§ **Document source**:

**********

5o La différence que la quantité de la chose sensible porte dans nos jugements : plus ou moins de froid, de mouvement, plus ou moins de vin bu changent tous les résultats.

6o La différence des modes d’éducation des hommes, de leurs lois, de leurs croyances religieuses.

7o Le mélange et l’union des choses dont il est impossible de juger séparément : le fer, de l’air dans lequel nous le pesons ; les couleurs, de l’humeur de nos yeux qu’elles traversent.

8o Les supports, lieux, positions et circonstances à part desquels l’objet ne saurait être envisagé.

9o La rareté ou la fréquence des phénomènes qui produisent la stupeur ou l’indifférence en face de ces phénomènes.

10o La relation qui est partout et sans laquelle nous ne jugeons de rien ; toutes les idées, tous les objets se rapportent à d’autres idées, à d’autres objets, et tout ce dont on juge est relatif à celui qui juge.

Voici cinq autres modes qui ont été posés postérieurement pour combattre Aristote et sa théorie de la démonstration. Ils sont admirablement ingénieux et complètent, par l’examen des phénomènes de la raison et des idées, les dix modes primitifs formulés spécialement, comme on a pu voir, au point de vue des phénomènes historiques et sensibles :

1o Contradiction. Le sentiment des hommes diffère sur toutes choses.

2o Progrès à l’infini. Toute preuve qu’on avance exige elle-même une preuve ; sans cela, sur qui reposerait sa légitimité ? Mais cette nouvelle preuve est dans la condition de la première et exige une nouvelle preuve à laquelle il en faut une nouvelle encore, et ainsi de suite jusqu’à l’infini.

3o Diallèle (l’un par l’autre). Celui qui prouve le sensible par l’intelligible devra procéder ensuite à la preuve de l’intelligible ; mais celui-ci ne pouvant se prouver par un autre intelligible (comme il a été formulé dans le mode précédent), il faudra le prouver par le sensible, ce qui est un cercle vicieux.

**********

§ **Données extraites**:
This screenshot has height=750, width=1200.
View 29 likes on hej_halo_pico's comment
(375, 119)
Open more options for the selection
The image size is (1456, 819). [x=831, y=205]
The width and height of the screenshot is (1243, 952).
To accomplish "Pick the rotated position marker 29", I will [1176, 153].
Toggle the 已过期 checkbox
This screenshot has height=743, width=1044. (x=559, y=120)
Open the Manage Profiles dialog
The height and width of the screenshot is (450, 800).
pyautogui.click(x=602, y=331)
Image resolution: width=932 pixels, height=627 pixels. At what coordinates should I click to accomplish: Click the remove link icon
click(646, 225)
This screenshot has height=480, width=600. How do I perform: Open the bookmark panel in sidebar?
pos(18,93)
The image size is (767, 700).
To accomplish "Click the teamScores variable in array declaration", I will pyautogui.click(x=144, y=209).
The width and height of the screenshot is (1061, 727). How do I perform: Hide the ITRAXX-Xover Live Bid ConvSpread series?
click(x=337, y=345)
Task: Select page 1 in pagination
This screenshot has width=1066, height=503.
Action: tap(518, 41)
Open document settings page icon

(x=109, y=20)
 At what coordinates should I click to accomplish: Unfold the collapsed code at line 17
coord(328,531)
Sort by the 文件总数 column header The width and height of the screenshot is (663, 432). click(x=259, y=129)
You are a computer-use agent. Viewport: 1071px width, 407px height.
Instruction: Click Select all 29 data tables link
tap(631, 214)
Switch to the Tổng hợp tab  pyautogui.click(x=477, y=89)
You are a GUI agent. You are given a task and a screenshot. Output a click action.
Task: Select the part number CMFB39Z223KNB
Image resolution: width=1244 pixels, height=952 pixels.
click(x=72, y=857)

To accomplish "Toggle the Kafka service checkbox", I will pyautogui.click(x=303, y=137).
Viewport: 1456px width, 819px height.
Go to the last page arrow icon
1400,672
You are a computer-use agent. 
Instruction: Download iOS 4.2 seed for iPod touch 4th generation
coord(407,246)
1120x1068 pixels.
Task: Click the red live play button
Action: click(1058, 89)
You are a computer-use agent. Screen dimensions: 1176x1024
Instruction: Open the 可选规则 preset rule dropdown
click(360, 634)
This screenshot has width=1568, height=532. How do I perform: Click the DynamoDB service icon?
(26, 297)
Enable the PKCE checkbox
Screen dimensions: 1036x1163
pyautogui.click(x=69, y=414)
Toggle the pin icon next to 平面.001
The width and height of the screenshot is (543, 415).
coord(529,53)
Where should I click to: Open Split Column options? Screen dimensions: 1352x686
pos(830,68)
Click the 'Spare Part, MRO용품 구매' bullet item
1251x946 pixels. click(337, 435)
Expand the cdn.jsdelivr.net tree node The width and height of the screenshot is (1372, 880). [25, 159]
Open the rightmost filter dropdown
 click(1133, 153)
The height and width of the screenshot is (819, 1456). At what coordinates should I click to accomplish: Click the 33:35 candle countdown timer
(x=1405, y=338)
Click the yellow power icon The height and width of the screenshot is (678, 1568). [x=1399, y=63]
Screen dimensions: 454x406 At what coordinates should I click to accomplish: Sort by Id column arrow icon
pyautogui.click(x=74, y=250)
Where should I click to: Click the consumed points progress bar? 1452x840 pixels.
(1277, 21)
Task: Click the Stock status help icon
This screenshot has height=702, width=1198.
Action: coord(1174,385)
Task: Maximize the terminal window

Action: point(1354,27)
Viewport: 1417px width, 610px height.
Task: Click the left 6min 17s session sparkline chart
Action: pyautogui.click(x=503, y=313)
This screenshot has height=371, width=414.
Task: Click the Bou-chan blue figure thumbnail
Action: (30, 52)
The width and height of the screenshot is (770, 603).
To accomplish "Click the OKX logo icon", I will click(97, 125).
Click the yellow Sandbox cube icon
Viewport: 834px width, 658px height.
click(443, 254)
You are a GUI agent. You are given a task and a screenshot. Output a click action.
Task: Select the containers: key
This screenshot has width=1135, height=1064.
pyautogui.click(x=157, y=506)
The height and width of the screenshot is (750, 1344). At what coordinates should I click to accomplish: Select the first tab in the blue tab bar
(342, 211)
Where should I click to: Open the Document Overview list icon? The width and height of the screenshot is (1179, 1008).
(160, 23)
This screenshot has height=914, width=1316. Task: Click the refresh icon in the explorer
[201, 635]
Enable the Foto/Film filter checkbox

**********

§ **Exercices**:
A. Répondez à ces questions sur le texte consacré aux modes du doute :
(i) Quels deux exemples illustrent le mélange des choses dont il est impossible de juger séparément ?
(ii) Contre qui les cinq autres modes ont-ils été posés ?
(iii) Quel nom porte le troisième de ces cinq autres modes ?
B. Mettez à jour le texte consacré aux modes du doute : recopiez tout ce qui va de « 5o La différence » jusqu'à « de ces phénomènes. », en remplaçant « stupeur » par « surprise ».
C. Poursuivez le texte consacré aux modes du doute à partir de sa dernière phrase.

§ **Réponses rédigées**:
A.
(i) Le fer, qu'on ne peut juger séparément de l'air dans lequel on le pèse, et les couleurs, qu'on ne peut juger séparément de l'humeur des yeux qu'elles traversent.
(ii) Contre Aristote et sa théorie de la démonstration.
(iii) Diallèle (l'un par l'autre).

B.
5o La différence que la quantité de la chose sensible porte dans nos jugements : plus ou moins de froid, de mouvement, plus ou moins de vin bu changent tous les résultats.

6o La différence des modes d’éducation des hommes, de leurs lois, de leurs croyances religieuses.

7o Le mélange et l’union des choses dont il est impossible de juger séparément : le fer, de l’air dans lequel nous le pesons ; les couleurs, de l’humeur de nos yeux qu’elles traversent.

8o Les supports, lieux, positions et circonstances à part desquels l’objet ne saurait être envisagé.

9o La rareté ou la fréquence des phénomènes qui produisent la surprise ou l’indifférence en face de ces phénomènes.

C.
4o Hypothèse. C’est-à-dire vérité admise sans démonstration pour servir à une démonstration. L’hypothèse est inadmissible : il est insoutenable de prétendre que ce qui sert de fondement à une démonstration n’ait pas besoin d’être démontré.

5o Relativité. Tout intelligible est relatif aux êtres intelligents, tout sensible aux êtres doués de sensibilité, et toutes choses aux choses à part lesquelles on ne saurait les considérer.

Ænésidème, le plus illustre des sceptiques de la seconde époque, exposa très-puissamment leur doctrine dans un ouvrage intitulé Raisons des pyrrhoniens. Ce volumineux ouvrage était divisé en huit livres. Dans le premier, Ænésidème exposait la doctrine sceptique dans ses caractères les plus généraux et en notant les différences qui la séparent de l’enseignement de la nouvelle Académie, qui alors penchait fortement au scepticisme. Dans le second livre, il analysait les notions inexplicables du vrai, de la cause, de la passion, du mouvement, de la génération. Dans le troisième, il notait les contradictions attachées à l’idée de mouvement et à l’idée de sensation. Dans le quatrième livre, il argumentait contre les signes, contre les idées de nature, de monde et de dieu. Dans le cinquième, il étudiait la cause, exposait les huit modes vicieux affectés à sa vaine recherche. Les trois derniers livres étaient consacrés à la fin de l’homme et ne donnaient, comme on peut penser, qu’un résultat négatif.